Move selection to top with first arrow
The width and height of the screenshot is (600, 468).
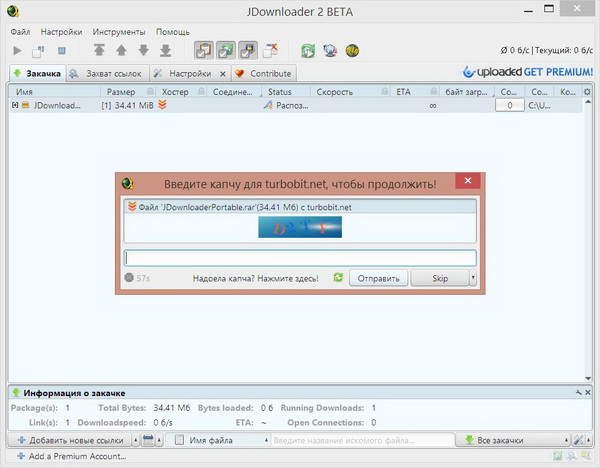[99, 50]
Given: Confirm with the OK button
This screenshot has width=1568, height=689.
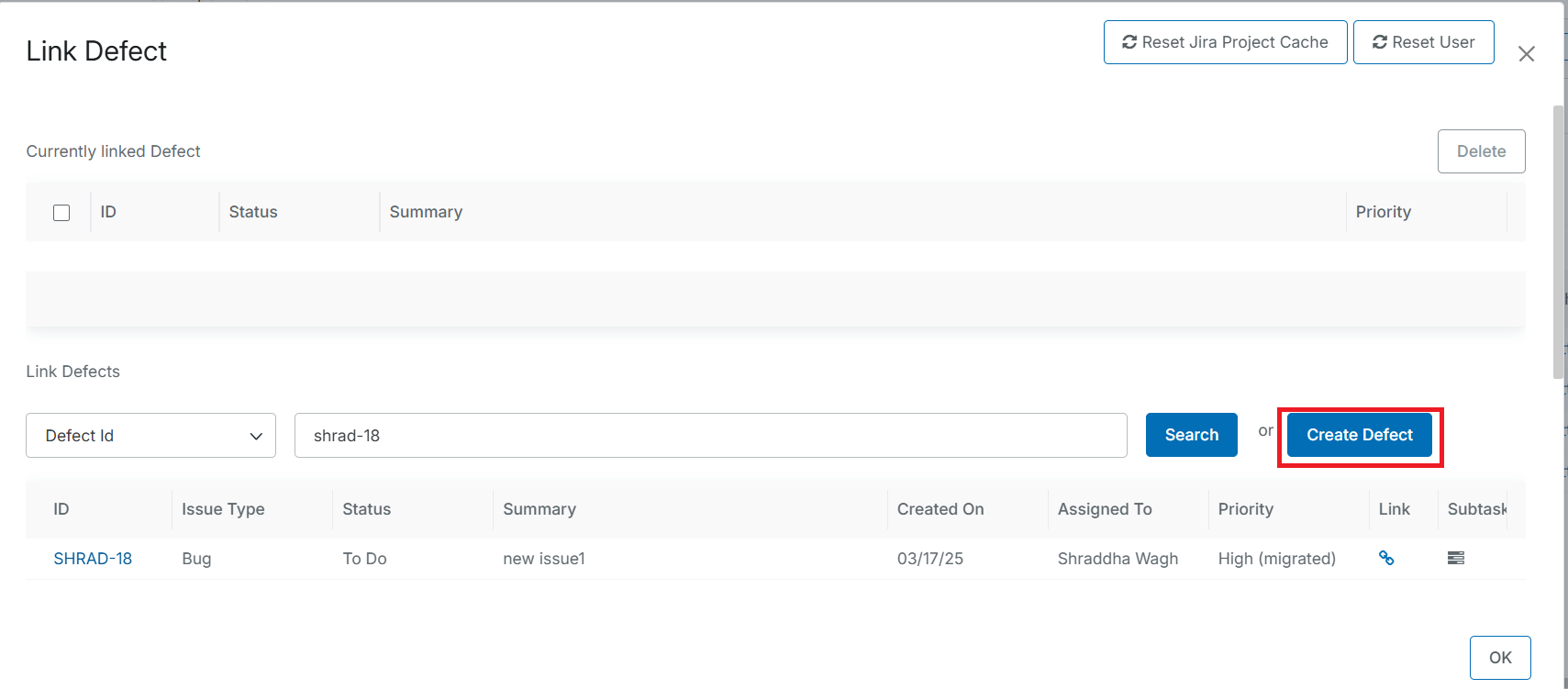Looking at the screenshot, I should coord(1499,658).
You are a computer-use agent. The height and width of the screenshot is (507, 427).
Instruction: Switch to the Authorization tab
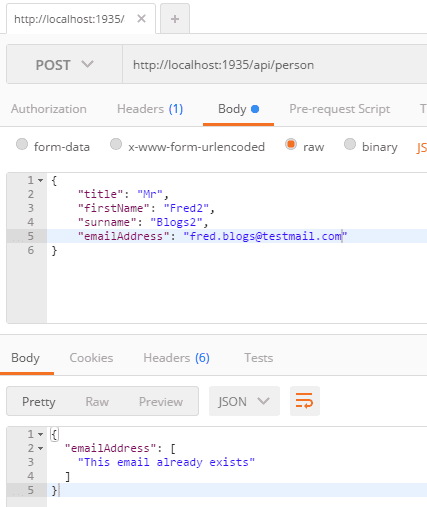click(x=49, y=109)
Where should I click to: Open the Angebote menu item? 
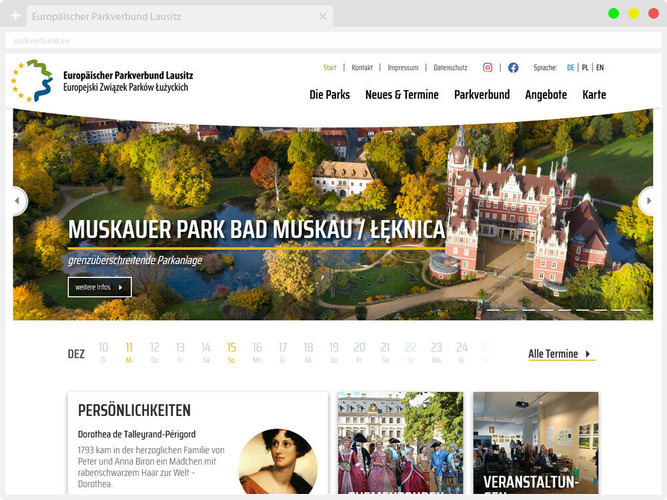point(546,95)
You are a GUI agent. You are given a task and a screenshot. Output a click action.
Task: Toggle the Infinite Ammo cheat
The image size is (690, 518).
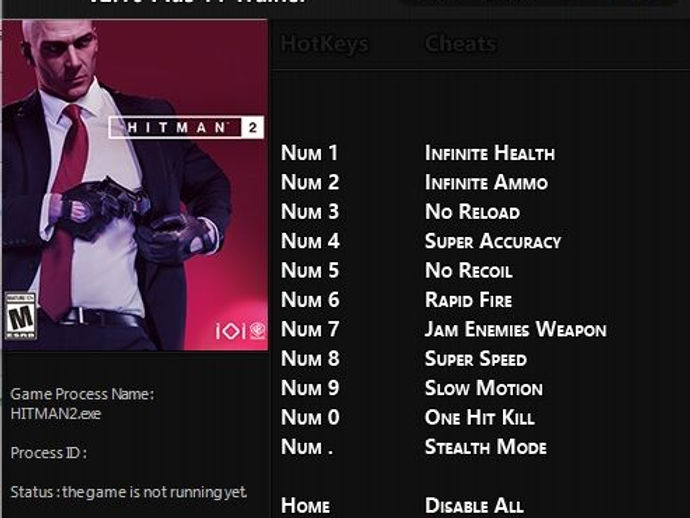486,183
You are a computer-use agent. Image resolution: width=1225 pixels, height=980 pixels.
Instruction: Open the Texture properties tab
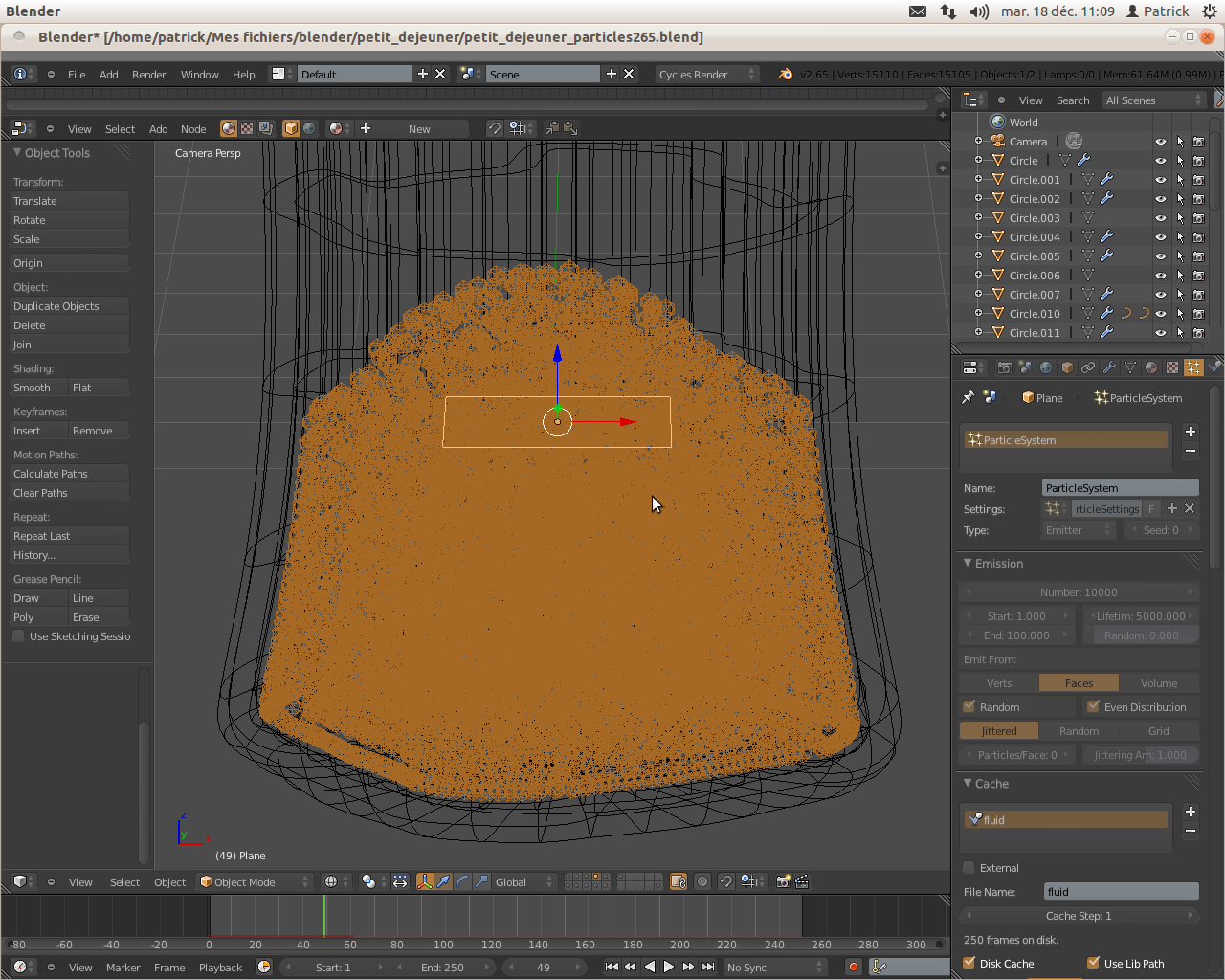(x=1171, y=367)
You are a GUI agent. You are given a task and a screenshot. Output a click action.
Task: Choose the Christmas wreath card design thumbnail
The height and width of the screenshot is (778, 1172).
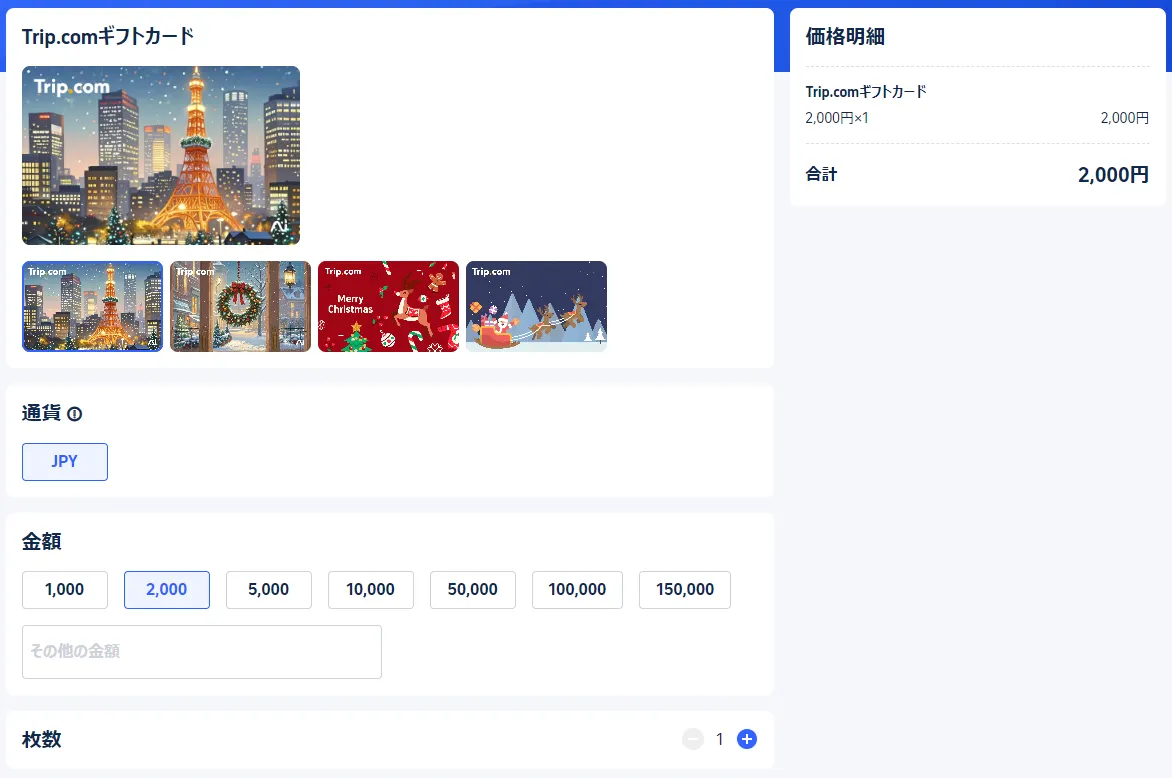point(240,306)
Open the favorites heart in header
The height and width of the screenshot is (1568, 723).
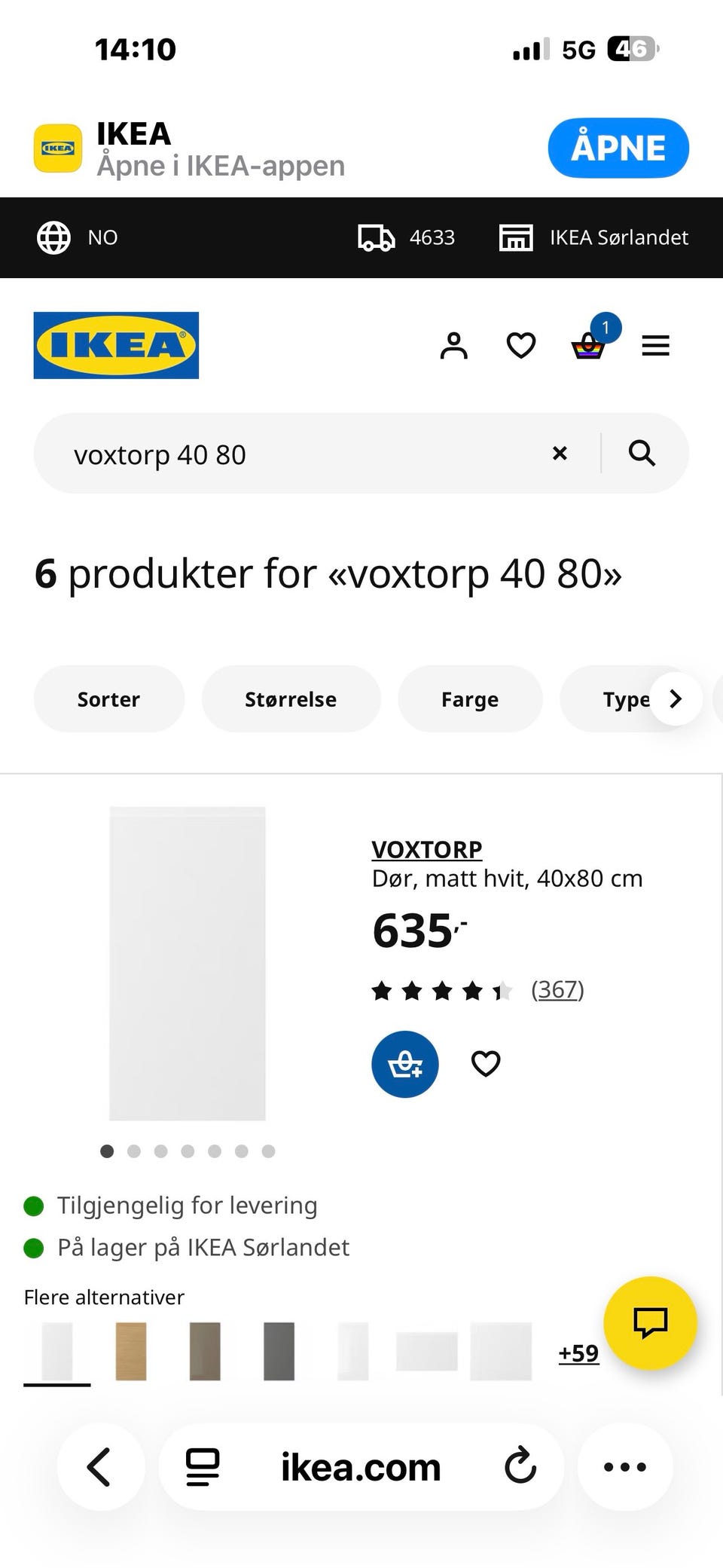click(520, 346)
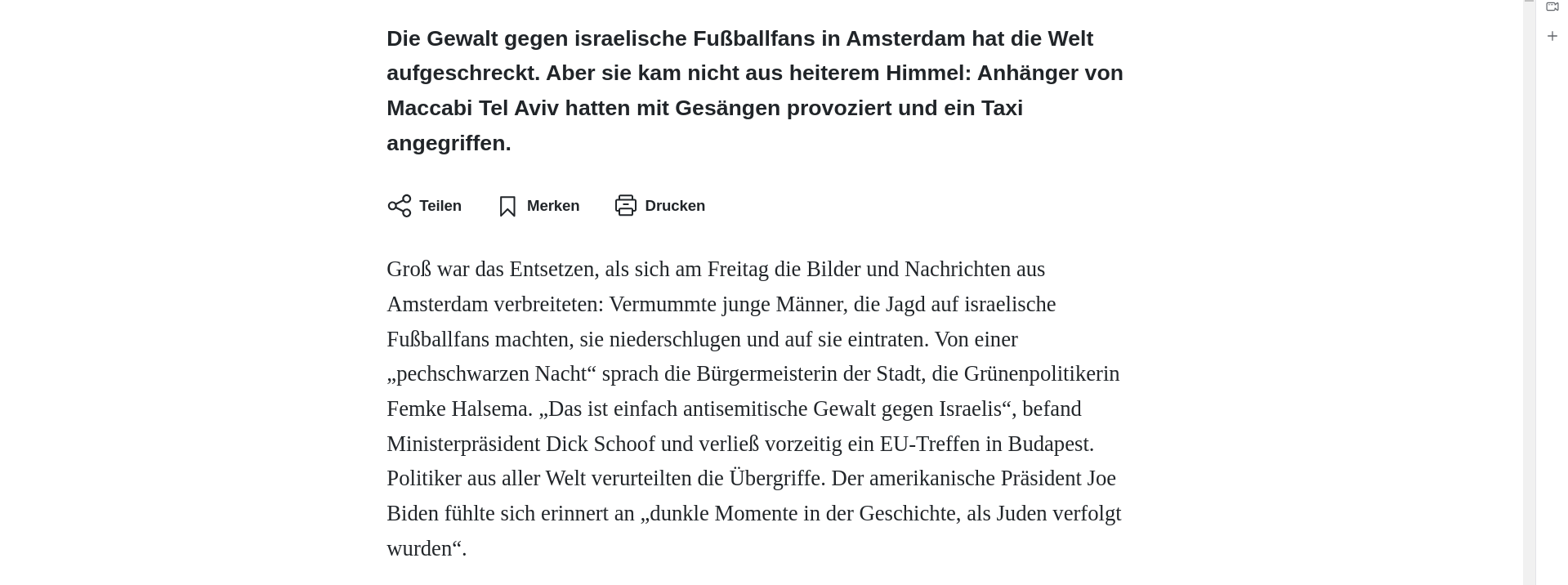Click the paragraph line beginning 'Groß war das Entsetzen'
This screenshot has width=1568, height=585.
(x=716, y=270)
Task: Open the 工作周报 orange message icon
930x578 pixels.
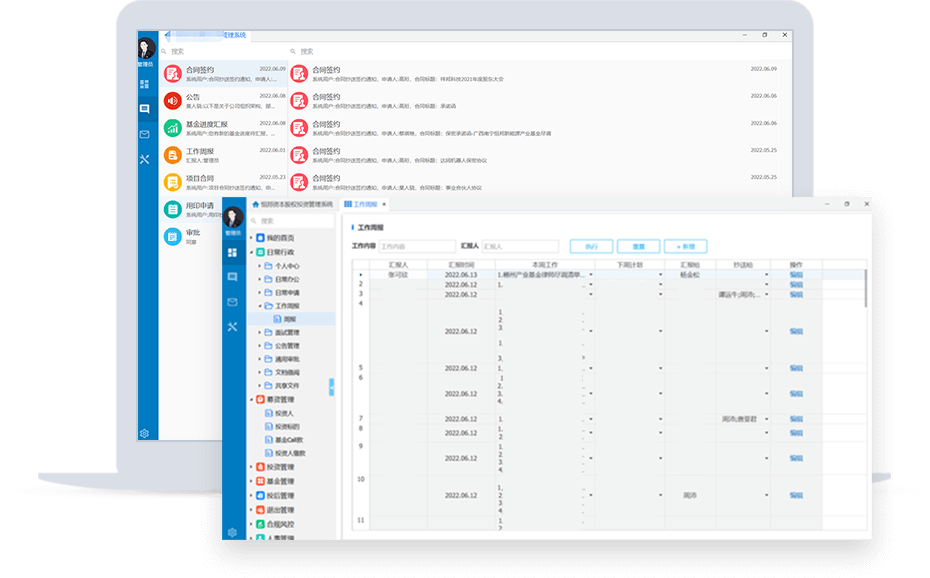Action: pos(172,155)
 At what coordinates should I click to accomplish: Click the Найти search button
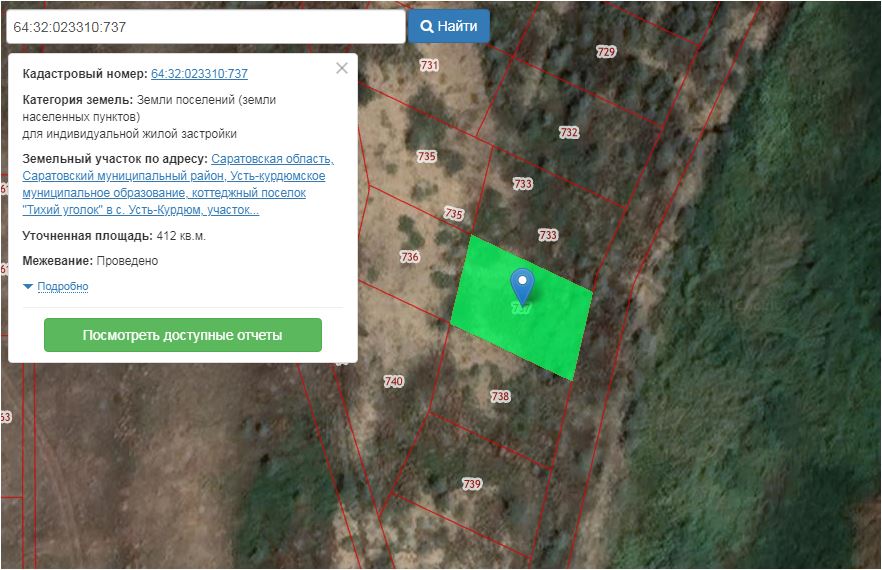[x=448, y=26]
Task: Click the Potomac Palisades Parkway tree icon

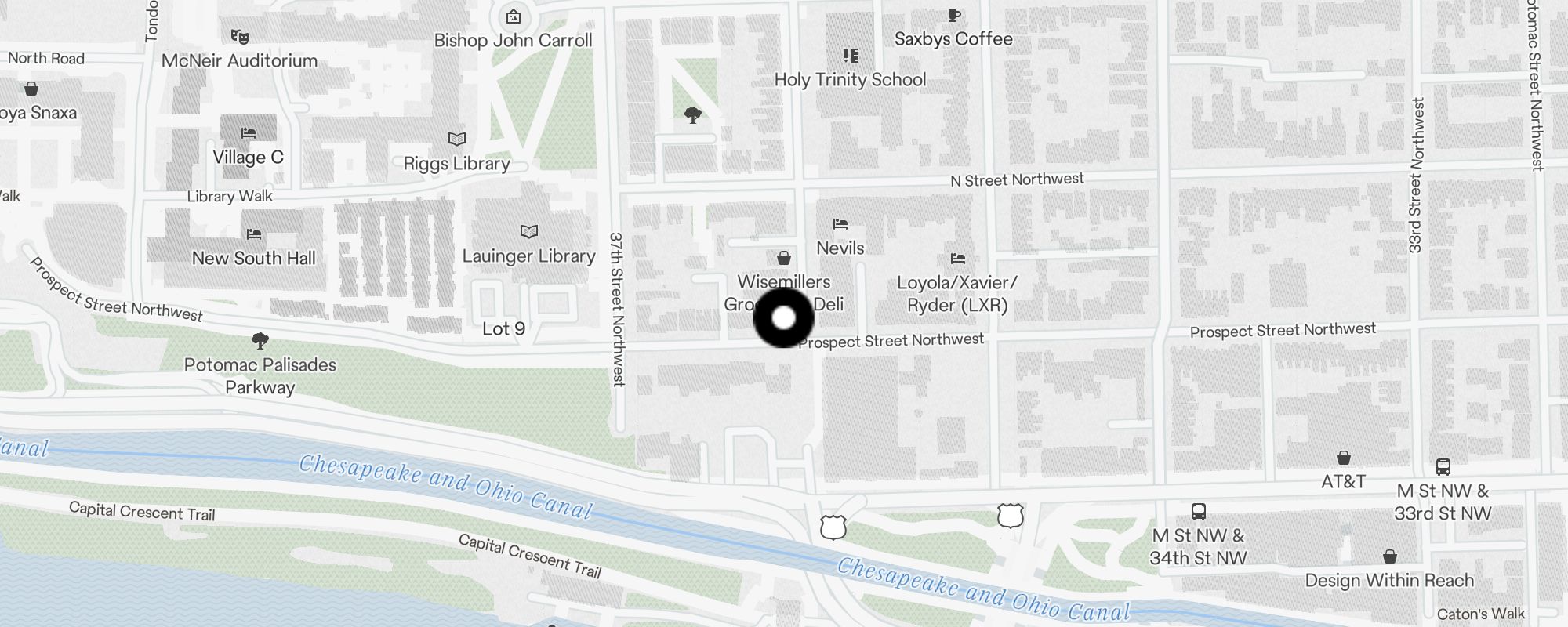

§ **To do**: Extract, word for word, every line from the one containing "Open the favorites heart in header" to the end of the data above, both ends included, and leave out the pictures.

§ **Written response**:
Open the favorites heart in header
The height and width of the screenshot is (1568, 723).
click(520, 346)
Click the paragraph line beginning 'Groß war das Entsetzen'
This screenshot has width=1568, height=585.
(x=716, y=270)
Task: Open the 工作周报 orange message icon
930x578 pixels.
Action: pos(172,155)
 At what coordinates should I click to accomplish: Click the Найти search button
[x=448, y=26]
Task: Click the Potomac Palisades Parkway tree icon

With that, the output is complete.